> What to produce
Transcribe exactly, and only, the lines that run from the one containing "Where should I click to: Click the first" through the end of the records.

> Data for the task
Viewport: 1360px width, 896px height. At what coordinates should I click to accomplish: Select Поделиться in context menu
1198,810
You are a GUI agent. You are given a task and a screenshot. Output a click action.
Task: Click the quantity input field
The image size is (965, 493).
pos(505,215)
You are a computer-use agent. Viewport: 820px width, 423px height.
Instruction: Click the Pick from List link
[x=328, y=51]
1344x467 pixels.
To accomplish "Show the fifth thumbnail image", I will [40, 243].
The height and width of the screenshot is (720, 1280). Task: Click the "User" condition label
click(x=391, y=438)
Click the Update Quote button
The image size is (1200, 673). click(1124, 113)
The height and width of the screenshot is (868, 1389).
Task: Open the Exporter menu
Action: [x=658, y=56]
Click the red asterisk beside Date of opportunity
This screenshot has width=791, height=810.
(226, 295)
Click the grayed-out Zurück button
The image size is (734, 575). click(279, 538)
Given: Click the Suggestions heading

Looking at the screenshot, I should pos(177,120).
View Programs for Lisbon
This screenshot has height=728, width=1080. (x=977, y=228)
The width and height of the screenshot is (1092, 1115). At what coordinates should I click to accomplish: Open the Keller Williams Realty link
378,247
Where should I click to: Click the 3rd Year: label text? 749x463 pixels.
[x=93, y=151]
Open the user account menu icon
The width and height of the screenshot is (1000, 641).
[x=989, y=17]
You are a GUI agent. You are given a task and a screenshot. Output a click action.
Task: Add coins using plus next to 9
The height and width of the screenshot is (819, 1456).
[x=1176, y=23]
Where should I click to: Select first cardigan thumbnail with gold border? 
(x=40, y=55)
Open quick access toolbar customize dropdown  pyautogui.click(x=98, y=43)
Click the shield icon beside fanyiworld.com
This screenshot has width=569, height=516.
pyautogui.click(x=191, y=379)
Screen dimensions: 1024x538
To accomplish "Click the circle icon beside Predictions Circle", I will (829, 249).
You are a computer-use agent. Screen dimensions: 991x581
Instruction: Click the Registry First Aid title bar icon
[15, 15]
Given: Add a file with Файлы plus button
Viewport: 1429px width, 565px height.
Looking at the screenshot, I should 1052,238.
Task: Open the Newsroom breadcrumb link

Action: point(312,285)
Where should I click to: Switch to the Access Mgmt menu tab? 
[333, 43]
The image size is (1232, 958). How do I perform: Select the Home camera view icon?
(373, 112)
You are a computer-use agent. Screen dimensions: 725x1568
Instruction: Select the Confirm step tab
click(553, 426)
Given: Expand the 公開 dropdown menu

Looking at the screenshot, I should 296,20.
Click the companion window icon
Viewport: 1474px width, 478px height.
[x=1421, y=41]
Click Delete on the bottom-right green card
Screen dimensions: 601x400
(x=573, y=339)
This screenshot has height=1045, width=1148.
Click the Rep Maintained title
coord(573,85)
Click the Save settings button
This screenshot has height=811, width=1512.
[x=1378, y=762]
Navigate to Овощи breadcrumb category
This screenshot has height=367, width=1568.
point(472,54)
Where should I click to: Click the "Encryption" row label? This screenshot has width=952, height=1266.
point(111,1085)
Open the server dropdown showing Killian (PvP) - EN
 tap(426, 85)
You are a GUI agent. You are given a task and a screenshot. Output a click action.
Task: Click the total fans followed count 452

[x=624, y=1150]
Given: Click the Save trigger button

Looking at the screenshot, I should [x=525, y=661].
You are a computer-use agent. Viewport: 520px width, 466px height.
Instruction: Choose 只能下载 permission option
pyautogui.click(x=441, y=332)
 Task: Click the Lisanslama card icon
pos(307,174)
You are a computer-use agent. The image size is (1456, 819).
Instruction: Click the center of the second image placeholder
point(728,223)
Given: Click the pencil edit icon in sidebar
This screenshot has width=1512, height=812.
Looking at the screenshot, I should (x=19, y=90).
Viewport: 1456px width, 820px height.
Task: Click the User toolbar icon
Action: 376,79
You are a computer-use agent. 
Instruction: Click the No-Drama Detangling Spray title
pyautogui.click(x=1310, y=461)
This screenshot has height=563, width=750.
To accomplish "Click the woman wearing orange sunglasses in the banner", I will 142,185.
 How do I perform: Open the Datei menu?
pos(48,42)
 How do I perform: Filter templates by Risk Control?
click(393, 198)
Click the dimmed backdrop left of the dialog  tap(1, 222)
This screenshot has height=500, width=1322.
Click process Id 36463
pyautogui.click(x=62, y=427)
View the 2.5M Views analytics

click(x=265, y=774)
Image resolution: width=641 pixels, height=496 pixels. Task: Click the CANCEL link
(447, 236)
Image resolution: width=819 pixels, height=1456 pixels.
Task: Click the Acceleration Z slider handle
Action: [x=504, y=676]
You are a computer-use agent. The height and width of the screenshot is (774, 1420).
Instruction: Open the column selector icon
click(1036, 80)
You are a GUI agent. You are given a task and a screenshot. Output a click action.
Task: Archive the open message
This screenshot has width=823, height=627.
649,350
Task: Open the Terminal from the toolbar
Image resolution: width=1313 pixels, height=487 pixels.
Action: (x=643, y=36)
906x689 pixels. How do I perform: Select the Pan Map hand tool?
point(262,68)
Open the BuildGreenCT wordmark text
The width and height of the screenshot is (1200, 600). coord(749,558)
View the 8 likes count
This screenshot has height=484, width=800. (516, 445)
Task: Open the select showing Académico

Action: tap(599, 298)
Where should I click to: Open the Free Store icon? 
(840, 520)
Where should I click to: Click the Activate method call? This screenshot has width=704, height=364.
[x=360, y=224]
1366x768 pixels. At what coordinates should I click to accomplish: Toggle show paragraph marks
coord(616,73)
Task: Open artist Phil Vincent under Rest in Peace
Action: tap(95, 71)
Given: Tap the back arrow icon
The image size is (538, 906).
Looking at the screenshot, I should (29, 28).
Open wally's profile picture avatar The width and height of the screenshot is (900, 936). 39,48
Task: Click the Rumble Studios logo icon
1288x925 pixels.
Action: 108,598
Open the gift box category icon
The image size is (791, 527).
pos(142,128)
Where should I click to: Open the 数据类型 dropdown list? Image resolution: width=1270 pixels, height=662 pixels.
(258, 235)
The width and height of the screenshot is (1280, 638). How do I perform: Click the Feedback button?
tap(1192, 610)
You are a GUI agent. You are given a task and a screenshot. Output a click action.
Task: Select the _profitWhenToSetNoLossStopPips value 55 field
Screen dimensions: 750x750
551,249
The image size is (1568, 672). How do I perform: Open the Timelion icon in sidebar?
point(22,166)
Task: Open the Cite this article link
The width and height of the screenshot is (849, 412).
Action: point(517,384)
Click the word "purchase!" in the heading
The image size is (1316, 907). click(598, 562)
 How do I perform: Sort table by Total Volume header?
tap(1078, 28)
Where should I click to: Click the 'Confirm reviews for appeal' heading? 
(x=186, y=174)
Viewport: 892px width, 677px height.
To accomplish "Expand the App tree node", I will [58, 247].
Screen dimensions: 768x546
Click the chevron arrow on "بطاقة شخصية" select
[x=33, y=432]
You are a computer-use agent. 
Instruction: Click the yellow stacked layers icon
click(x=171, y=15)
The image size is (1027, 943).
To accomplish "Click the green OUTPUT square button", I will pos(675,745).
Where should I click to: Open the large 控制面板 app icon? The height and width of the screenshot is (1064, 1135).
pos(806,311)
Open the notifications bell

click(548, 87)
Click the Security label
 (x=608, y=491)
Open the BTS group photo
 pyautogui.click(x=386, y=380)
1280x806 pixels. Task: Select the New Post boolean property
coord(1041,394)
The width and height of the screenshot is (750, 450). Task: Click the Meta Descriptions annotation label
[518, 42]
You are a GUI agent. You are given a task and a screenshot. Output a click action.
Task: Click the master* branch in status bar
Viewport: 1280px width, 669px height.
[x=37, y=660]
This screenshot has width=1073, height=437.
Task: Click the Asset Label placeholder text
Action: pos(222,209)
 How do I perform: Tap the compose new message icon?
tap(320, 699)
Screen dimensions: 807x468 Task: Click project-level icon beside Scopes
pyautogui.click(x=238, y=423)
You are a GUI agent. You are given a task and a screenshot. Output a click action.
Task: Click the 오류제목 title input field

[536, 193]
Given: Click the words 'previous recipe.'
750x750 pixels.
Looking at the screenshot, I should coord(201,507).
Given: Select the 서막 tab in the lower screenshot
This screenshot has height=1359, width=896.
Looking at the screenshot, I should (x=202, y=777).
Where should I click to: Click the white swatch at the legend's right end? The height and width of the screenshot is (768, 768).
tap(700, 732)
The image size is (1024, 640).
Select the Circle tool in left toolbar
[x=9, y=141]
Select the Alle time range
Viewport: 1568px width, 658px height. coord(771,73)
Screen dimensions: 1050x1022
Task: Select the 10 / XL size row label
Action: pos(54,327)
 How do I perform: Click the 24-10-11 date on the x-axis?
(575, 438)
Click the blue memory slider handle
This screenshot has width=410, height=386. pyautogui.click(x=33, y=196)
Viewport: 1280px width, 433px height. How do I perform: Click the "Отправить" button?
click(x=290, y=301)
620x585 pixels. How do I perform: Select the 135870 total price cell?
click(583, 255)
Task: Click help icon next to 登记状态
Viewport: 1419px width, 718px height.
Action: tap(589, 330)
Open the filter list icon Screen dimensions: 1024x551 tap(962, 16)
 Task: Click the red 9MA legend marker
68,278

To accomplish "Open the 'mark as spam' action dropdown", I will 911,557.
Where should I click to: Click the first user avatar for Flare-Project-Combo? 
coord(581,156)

> Response to this exercise
Where should I click to: Click the first user avatar for Flare-Project-Combo? 
coord(581,156)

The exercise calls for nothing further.